Five countries are joining the United States this year in a humanitarian assistance Christmas drop, which kicked off on Dec. 4.
Air forces from the United States, Australia, New Zealand, Japan, South Korea, and India are going to make deliveries to over 20 thousand islanders across 56 remote islands throughout Micronesia and Palau.
Based out of Andersen Air Force Base in Guam, Operation Christmas Drop is a yearly U.S. Air Force tradition. The donated supplies include food, medicine, toys, schoolbooks, clothing, daily necessities, fishing equipment, and other gifts, all dropped by parachutes.
Participants of the 71st annual Operation Christmas Drop include PACAF’s 374th Airlift Wing from Yokota Air Base, Japan, the 36th Wing, Andersen AFB in Guam, the 15th Wing from Joint Base Pearl Harbor-Hickam, Hawaii; airmen from the Japanese Air Self-Defense Force, Royal Australian Air Force, Royal New Zealand Air Force, Republic of Korea Air Force, and Indian Air Force.
“The tradition began during the Christmas season in 1952 when a B-29 Superfortress aircrew saw islanders waving at them from the island of Kapingamarangi, 3,500 miles southwest of Hawaii,” according to Andersen Air Force Base. “In the spirit of Christmas, the aircrew dropped a bundle of supplies attached to a parachute to the islanders below, giving the operation its name.”
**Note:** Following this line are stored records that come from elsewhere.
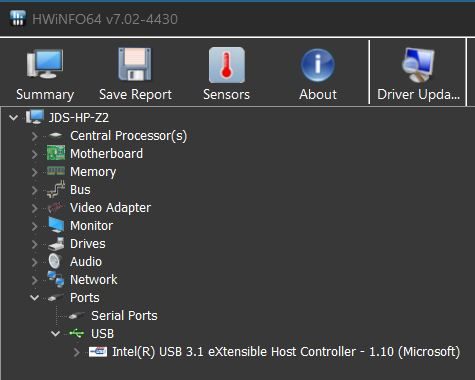475x380 pixels.
Task: Open Sensors via the thermometer icon
Action: [227, 65]
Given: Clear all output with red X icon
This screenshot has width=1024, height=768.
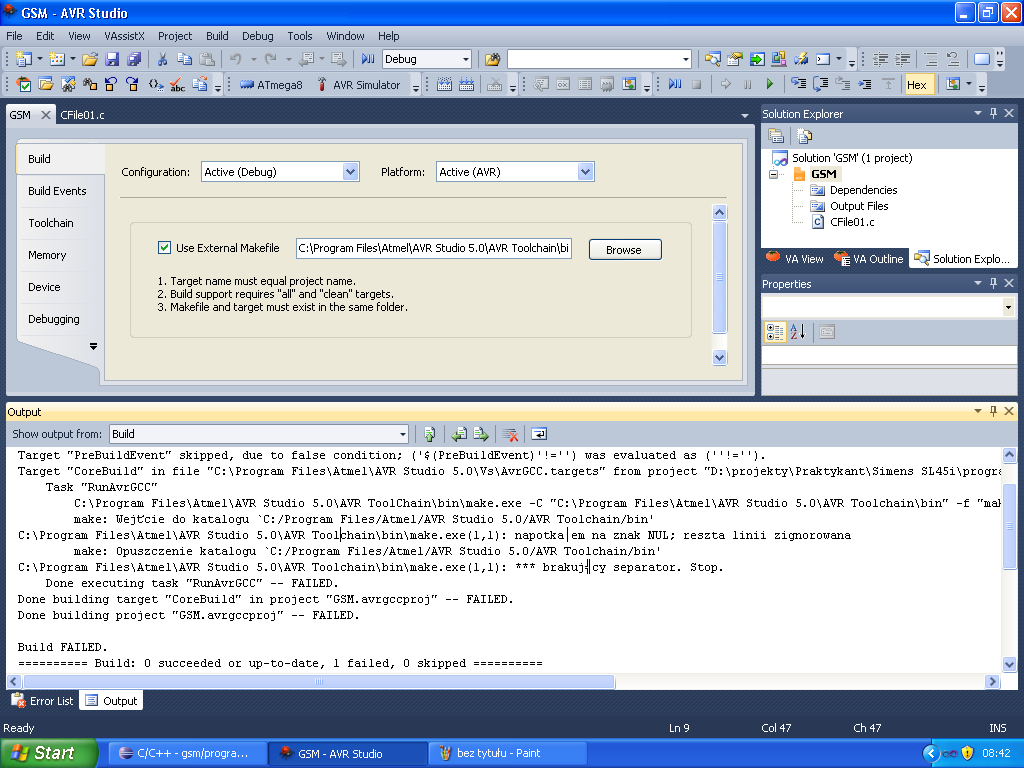Looking at the screenshot, I should pos(510,434).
Volunteers in Guam create drop-off boxes for books and raise money for the program from local businesses and citizens, as well as receive donations from people around the world, according to a private foundation that coordinates the effort.
These islands are some of the most remote locations on the globe spanning a distance nearly as broad as the continental U.S., based on the information from Andersen Air Force Base.
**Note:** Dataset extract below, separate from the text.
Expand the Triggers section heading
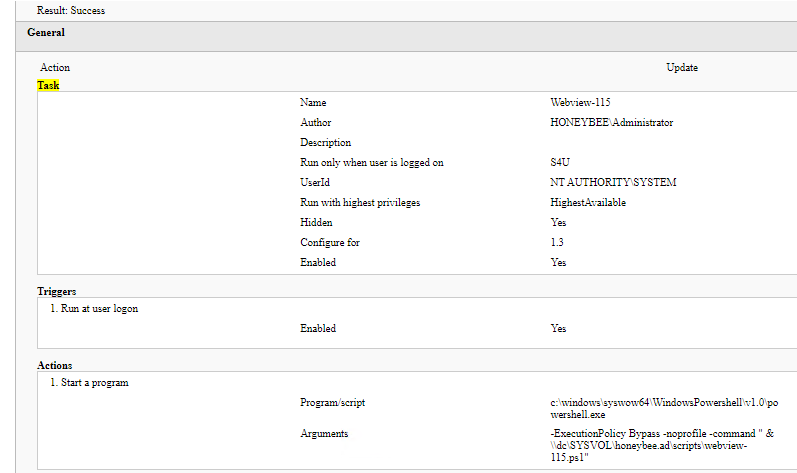Screen dimensions: 797x473 pos(57,291)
The humanitarian effort even made it to the silver screen as a romantic comedy in 2020, which received mixed reviews.
The mission also has a practical purpose of training crews to resupply areas in the Indo-Pacific. It comes amid a time when Washington has seen Beijing as a rising challenge in the Pacific.
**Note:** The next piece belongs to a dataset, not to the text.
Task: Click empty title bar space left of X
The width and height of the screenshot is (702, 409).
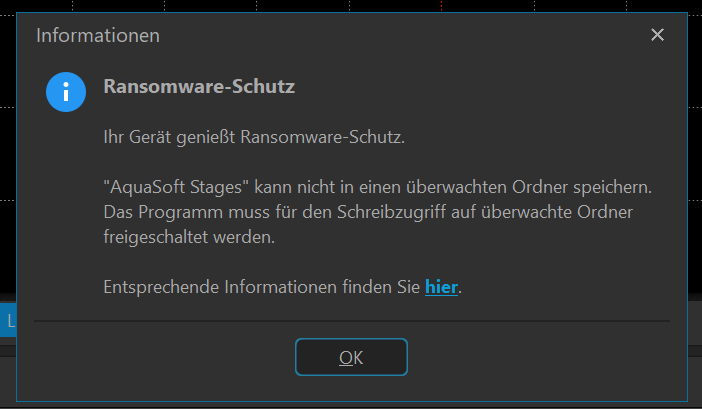Action: (x=400, y=35)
“The aerial delivery enables aircrews to develop and maintain combat readiness through aircraft generation and recovery across a remote region of the Pacific Ocean,” Pacific Air Forces said in a statement.
“OCD [operation Christmas drop] 2022 represents a significant opportunity to integrate airlift teams as we work closely with international partners,” said Colonel Andrew Roddan, the 374th Airlift Wing commander.
“This operation helps to hone critical skills necessary for [a] successful response to humanitarian assistance and disaster relief, and we look forward to continuing our successful joint efforts in support of humanitarian aid delivery.”